[Gluster-devel] solutions for split brain situation

[Stephan von Krawczynski]

On Tue, 15 Sep 2009 09:45:43 +0530
Anand Avati <avati at gluster.com> wrote:

> > I have problems in understanding exactly the heart of your question. Since the
> >  main reason for rsyncing the data was to take a backup of the primary server,
> >  so that self heal would have less to do it is obvious (to me) that it has been
> >  a subvolume of the replicate. In fact is was a backup of the _only_ subvolume
> >  (remember we configured a replicate with two servers, where one of them was
> >  actually not there until we offline fed it with the active servers' data and
> >  then tried to switch it online in glusterfs.
> >  Which means: of course the "old backup" was a subvolume and of course it was
> >  populated with some data when the other subvolume was down.
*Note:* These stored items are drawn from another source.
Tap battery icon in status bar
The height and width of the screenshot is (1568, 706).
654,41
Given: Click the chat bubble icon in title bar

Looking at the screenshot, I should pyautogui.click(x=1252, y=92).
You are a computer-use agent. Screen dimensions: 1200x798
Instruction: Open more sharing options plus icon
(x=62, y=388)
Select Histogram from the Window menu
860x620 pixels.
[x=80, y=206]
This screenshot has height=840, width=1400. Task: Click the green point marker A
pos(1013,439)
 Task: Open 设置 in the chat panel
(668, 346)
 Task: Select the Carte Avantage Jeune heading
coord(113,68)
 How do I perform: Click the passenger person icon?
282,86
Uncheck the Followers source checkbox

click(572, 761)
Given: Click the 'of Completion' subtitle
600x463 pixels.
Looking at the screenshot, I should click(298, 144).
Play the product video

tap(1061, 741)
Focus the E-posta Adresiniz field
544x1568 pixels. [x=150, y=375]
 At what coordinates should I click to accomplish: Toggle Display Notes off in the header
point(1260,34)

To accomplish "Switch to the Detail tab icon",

Let me again
> >  describe step by step:
> >
> >  1) setup design: one client, two servers with replicate subvolumes
> >  2) switch on server 1 and client
> >  3) copy data from client to glusterfs exported server dir
> >  4) rsync exported server dir from server 1 to server 2 (server 2 is not
> >  running glusterfsd at that time)
> >  5) copy some more data from client to glusterfs exported server dir (server 2
> >  still offline). "more data" means files with same names as in step 3) but
> >  other content.
> >  6) bring server 2 with partially old data online by starting glusterfsd
> >  7) client sees server2 for the first time
> >  8) read in the "more data" from step 5 and therefore get split brain error
> >  messages in clients log
> >  9) write back the "more data" again and then watch the content =>
> >  10) based on where the data was read (server1 or server2) from glusterfs
> >  client the file content is from step 5) (server 1 was read) or step 3) (server
> >  2 was read).
> >
> >  result:the data from step 3 is outdated because glusterfs failed to notice
> >  that the same files (filenames) existing on server 1 and 2 are indeed new
> >  (server1) and old (server2) and therefore _only_ files from server1 should
> >  have been favorite copies. glusterfs could have notices this by simply
> >  comparing the file copies mtimes. But it thinks this was split brain - which it
> >  was not, it was simply a secondary server being brought up for the very first
> >  time with some backup'ed fileset - and damages the data by distributing the
> >  reads between server 1 and 2.
> 
> 
> There are a few questions in my mind, three specifically. There are
> split-brain log messages in your log clearly. And there is the
> analysis you have done in the above paragraph trying to explain what
> is happening internally. I need some more answers from you before I
> understand what is exactly happening.
> 
> 0. Users are not supposed to read/write from the backend directly.
> Using rsync the way you have is not a supported mode of operation. The
> reason is that both the presence and absence of glusterfs' extended
> attributes influence the working of replicate. The absence of extended
> attributes on one subvol is acceptable only in certain cases. By
> filling up the backup export directories (while other subvolume data
> was generated by glusterfs) you might be unknowingly hand-crafting a
> split brain situation. All backups should be done via the mountpoint.
> 
> 1. Are you sure the steps you describe above was all what was done?
> Was the original data (which was getting copied onto the mountpoint
> while the second server was down) itself one of the backends of a
> previous glusterfs setup?
> 
> 2. Are the log entries in your logfile directly corresponding to those
> files which you claim to have been wrongly healed/misread? The reason
> I ask this is because of two important reasons -
> 
> 2a. When a file is diagnosed to be split brain'ed, open() is forced to
> explicitly fail. There is no way you could have read data from either
> the wrong server or the right server. But you seem to have been able
> to read data (apparantly) from the wrong server.
> 
> 2b. You describe that glusterfs "healed it wrongly" by not considering
> the mtime. The very meaning of split brain is that glusterfs could
> "NOT" heal. It neither healed it the right way, nor the wrong way. It
> could not even figure out which of them was right or wrong and just
> gave up.
> 
> As you can see, there seems to be inconsistency in what you describe.
> Can you please reproduce it with a minimal steps and a fresh data set
> (without possible stale extended attributes taken directly off a
> previous glusterfs backend) and tell us if the problem still persists?
> 
> Avati

Hello Avati,

please allow to ask a general question regarding data feed for
glusterfs-exported files: Is it valid to bring new files to a subvolume over
the local fs and not the glusterfs mounting client?
The question targets the very start of a glusterfs setup. Does a user have to
start with a (i.e. all) completely empty subvolume(s) or can he (just like
with nfs) simply export and already existing bunch of files and dirs?
Obviously we are only talking about replicate setups for the moment.
Does glusterfs handle a situation correctly where some new file simply shows
up on the first subvolume (maybe because the user copied it on the local
servers' fs)? Does it need extended attribs set somehow from the very
beginning, or can it simply accept a file that has currently none set and just
use it? Keep in mind that the user expects that glusterfs works somehow
straight forward just like nfs. If you have to begin with exported subvolumes
all being empty you will have a lot more troubles in migration to glusterfs.

-- 
Regards,
Stephan